Studies have shown that they are able to restore damaged connections and nerve cells in the spinal cord.

Scientists at the University of Edinburgh’s Centre for Neuroregeneration have pinpointed a key mechanism that helps the nerve connections to regrow.

They found that after injury, wound-healing cells called fibroblasts move into the site of damage.

These fibroblasts produce a molecule called collagen 12, which changes the structure of the support matrix that surrounds nerve fibers.

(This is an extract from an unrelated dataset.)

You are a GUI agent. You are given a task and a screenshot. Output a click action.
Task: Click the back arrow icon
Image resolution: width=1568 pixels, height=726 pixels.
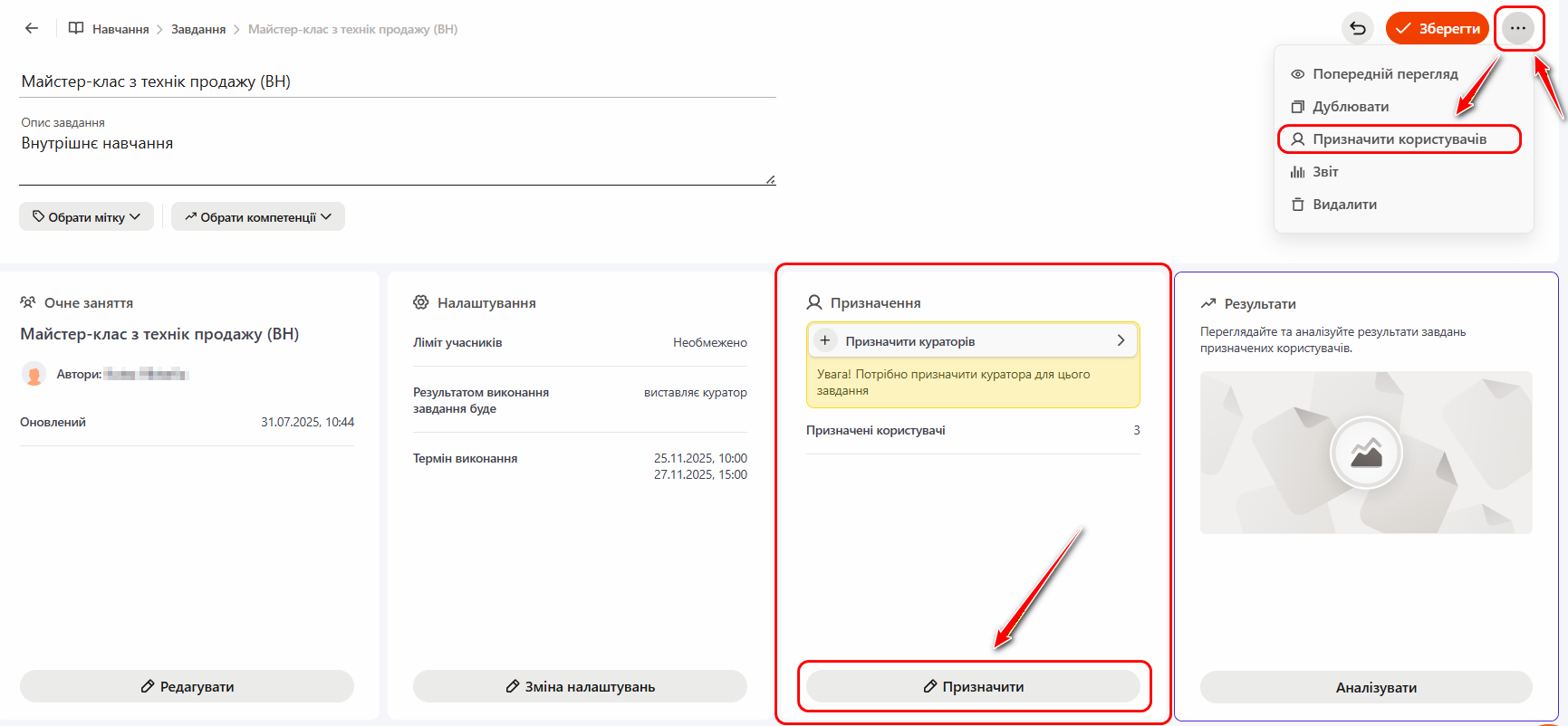(32, 28)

This enables the damaged fibers to grow back across the wound site and restore the lost connections.

The team found that fibroblasts are instructed to make collagen 12 by a chemical signal called wnt. Understanding these signals could hold clues for therapies to help heal the spinal cord after injury, the researchers say.

"In people and other mammals, the matrix in the injury site blocks nerves from growing back. We have now pinpointed the signals that remove this roadblock in zebrafish, so that nerve cells can repair connections that are lost after damage to the spinal cord," said Thomas Becker, of the Centre for Neuroregeneration at the University of Edinburgh.

The team next plans to check whether triggering wnt signals in other animals can help them to repair nerve connections damaged by spinal cord injuries

The study was published in the journal Nature Communications.